Quem me dera voltar à inocência
Das coisas brutas, sãs, inanimadas,
Despir o vão orgulho, a incoerência:
– Mantos rotos de estátuas mutiladas!

Ah! arrancar às carnes laceradas
Seu mísero segredo de consciência!
Ah! poder ser apenas florescência
De astros em puras noites deslumbradas!

Ser nostálgico choupo ao entardecer,
De ramos graves, plácidos, absortos
Na mágica tarefa de viver!

Ser haste, seiva, ramaria inquieta,
Erguer ao sol o coração dos mortos
Na urna de oiro duma flor aberta!…

Pobrezinha

Nas nossas duas sinas tão contrárias
Um pelo outro somos ignorados:
Sou filha de regiões imaginárias,
Tu pisas mundos firmes já pisados.

Trago no olhar visões extraordinárias
De coisas que abracei de olhos fechados…
Em mim não trago nada, como os párias…
Só tenho os astros, como os deserdados…

E das riquezas e de ti
Nada me deste e eu nada recebi,
Nem o beijo que passa e que consola.

E o meu corpo, minh’alma e coração
Tudo em risos pousei na tua mão!…
…Ah! como é bom um pobre dar esmolas!…

Anseios

Meu doido coração aonde vais,
No teu imenso anseio de liberdade?
Toma cautela com a realidade;
Meu pobre coração olha cais!

Deixa-te estar quietinho!

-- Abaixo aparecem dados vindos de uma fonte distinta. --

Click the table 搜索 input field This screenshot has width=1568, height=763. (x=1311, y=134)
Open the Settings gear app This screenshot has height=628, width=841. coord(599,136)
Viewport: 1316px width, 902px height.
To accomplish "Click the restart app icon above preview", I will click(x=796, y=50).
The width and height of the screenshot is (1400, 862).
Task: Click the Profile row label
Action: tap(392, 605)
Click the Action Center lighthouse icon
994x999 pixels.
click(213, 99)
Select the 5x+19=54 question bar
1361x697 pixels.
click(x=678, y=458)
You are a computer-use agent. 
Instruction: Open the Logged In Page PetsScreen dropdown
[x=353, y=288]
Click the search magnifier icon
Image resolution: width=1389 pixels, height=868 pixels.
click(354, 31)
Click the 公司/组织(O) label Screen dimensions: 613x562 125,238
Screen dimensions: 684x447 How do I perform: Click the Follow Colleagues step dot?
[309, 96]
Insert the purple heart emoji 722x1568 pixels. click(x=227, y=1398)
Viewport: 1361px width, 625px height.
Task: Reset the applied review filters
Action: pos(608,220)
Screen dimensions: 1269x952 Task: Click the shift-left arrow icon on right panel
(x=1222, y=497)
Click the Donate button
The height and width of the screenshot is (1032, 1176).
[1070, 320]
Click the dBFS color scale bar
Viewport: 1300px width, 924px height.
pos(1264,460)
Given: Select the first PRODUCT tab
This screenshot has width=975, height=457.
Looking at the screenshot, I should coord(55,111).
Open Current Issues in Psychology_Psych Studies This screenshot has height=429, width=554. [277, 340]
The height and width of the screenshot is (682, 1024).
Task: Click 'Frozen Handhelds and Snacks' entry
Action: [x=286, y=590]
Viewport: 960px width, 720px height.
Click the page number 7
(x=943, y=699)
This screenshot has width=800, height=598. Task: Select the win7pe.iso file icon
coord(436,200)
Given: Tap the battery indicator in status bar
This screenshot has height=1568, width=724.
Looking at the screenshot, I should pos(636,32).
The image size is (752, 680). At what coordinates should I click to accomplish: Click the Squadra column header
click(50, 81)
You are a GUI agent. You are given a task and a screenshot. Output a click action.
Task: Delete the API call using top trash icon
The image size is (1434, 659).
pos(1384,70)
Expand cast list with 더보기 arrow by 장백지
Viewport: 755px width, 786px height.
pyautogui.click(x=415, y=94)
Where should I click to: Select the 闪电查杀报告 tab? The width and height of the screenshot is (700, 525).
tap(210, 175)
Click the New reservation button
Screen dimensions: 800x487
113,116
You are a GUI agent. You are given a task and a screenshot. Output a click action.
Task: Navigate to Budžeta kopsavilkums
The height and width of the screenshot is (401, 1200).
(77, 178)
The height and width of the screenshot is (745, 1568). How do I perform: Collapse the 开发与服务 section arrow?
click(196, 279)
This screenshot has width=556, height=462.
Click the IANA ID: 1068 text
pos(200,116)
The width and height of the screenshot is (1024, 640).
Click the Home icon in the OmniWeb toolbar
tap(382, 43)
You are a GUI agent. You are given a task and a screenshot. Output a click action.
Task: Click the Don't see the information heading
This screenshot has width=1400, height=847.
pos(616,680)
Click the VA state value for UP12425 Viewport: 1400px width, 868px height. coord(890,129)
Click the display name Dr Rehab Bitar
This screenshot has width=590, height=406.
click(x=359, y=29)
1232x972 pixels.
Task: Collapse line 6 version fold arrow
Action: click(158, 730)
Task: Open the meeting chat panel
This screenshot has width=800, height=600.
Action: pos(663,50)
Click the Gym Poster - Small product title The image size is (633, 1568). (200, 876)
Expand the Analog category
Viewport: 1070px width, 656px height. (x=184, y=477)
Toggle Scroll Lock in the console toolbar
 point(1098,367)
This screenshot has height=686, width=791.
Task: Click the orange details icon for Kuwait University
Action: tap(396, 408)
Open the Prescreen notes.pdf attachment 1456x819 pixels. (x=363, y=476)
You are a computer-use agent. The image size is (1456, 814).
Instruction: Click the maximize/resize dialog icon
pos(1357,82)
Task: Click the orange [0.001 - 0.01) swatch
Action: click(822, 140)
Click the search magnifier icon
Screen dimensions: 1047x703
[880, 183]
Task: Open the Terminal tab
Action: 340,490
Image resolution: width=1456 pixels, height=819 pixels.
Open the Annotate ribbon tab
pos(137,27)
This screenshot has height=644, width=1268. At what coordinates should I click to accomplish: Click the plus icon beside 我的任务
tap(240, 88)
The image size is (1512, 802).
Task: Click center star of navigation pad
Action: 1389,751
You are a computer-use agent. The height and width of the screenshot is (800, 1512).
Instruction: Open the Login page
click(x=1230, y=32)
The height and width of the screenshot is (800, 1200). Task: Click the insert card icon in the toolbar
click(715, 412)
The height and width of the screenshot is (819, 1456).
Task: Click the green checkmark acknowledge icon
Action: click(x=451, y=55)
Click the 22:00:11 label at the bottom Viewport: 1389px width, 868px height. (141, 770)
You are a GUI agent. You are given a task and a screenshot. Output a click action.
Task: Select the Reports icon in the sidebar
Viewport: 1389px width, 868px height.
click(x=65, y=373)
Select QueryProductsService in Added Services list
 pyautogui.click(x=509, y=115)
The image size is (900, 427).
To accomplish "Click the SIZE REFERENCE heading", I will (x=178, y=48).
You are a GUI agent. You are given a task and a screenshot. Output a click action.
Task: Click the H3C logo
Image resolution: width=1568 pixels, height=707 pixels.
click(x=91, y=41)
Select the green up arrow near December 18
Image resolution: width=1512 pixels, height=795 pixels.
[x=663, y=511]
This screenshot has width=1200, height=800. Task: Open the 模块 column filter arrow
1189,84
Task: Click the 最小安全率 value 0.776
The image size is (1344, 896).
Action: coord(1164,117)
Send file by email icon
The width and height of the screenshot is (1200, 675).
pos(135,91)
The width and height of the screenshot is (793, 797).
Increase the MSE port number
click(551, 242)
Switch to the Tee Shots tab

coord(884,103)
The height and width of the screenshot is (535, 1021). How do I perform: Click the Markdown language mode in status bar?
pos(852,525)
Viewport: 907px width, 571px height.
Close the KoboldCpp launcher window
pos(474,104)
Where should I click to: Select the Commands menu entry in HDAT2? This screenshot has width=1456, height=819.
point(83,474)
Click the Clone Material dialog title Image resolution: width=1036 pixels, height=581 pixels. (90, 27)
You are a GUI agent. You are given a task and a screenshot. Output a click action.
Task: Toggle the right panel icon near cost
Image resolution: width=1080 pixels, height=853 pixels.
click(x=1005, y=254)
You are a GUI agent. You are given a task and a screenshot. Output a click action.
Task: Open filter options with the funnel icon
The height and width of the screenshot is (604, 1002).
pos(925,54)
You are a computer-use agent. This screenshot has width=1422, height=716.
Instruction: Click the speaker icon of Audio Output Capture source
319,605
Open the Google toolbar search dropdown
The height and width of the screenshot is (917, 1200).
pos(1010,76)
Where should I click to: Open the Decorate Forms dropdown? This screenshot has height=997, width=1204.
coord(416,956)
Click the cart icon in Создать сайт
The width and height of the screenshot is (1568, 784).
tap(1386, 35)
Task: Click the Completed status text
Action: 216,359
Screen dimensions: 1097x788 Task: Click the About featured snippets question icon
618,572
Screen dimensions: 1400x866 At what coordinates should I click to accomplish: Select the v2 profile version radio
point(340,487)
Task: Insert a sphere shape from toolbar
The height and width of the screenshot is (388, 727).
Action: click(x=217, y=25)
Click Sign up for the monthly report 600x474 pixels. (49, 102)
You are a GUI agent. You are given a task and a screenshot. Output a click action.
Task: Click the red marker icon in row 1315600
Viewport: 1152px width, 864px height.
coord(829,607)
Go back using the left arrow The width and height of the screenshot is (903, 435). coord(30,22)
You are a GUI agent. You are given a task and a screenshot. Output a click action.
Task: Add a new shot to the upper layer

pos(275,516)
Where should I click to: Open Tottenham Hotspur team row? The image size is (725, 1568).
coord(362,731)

Não amais
A doce quietação da soledade?
Tuas lindas quimeras irreais
Não valem o prazer duma saudade!

Tu chamas ao meu seio, negra prisão!…
Ai, vê lá bem, ó doido coração,
Não te deslumbre o brilho do luar!

Não estendas tuas asas para o longe…
Deixa-te estar quietinho, triste monge,
Na paz da tua cela, a soluçar!…

Árvores Do Alentejo

Ao Prof. Guido Batelli

Horas mortas… Curvada aos pés do Monte
A planície é um brasido… e, torturadas,
As árvores sangrentas, revoltadas,
Gritam a Deus a bênção duma fonte!

E quando, manhã alta, o sol pospoente
A oiro, a giesta, a arder, pelas estradas,
Esfíngicas, recortam desgrenhadas
Os trágicos perfis no horizonte!

Árvores! Corações, almas que choram,
Almas iguais à minha, almas que imploram
Em vão remédio para tanta mágoa!

Árvores! Não choreis! Olhai e vede:
– Também ando a gritar, morta de sede,
Pedindo a Deus a minha gota de água!

Da Minha Janela

Mar alto! Ondas quebradas e vencidas
Num soluçar aflito, murmurado…
Vôo de gaivotas, leve, imaculado,
Como neves nos píncaros nascidas!

Sol! Ave a tombar, asas já feridas,
Batendo ainda num arfar pausado…
Ó meu doce poente torturado
Rezo-te em mim, chorando, mãos erguidas!

Meu verso de Samain cheio de graça,
Inda não és clarão já és luar
Como um branco lilás que se desfaça!

Amor! Teu coração trago-o no peito…
Pulsa dentro de mim como este mar
Num beijo eterno, assim, nunca desfeito!…

Frémito do Meu Corpo a Procurar-te

Frémito do meu corpo a procurar-te,
Febre das minhas mãos na tua pele
Que cheira a âmbar, a baunilha e a mel,
Doído anseio dos meus braços a abraçar-te,

Olhos buscando os teus por toda a parte,
Sede de beijos, amargor de fel,
Estonteante fome, áspera e cruel,
Que nada existe que a mitigue e a farte!

E vejo-te tão longe! Sinto tua alma
Junto da minha, uma lagoa calma,
A dizer-me, a cantar que não me amas…

E o meu coração que tu não sentes,
Vai boiando ao acaso das correntes,
Esquife negro sobre um mar de chamas…

Tortura

Tirar dentro do peito a Emoção,
A lúcida Verdade, o Sentimento!
– E ser, depois de vir do coração,
Um punhado de cinza esparso ao vento! …

Sonhar um verso de alto pensamento,
E puro como um ritmo de oração!
– E ser, depois de vir do coração,
O pó, o nada, o sonho dum momento …

São assim ocos, rudes, os meus versos:
Rimas perdidas, vendavais dispersos,
Com que eu iludo os outros, com que minto!

Quem me dera encontrar o verso puro,
O verso altivo e forte, estranho e duro,
Que dissesse, a chorar, isto que sinto!!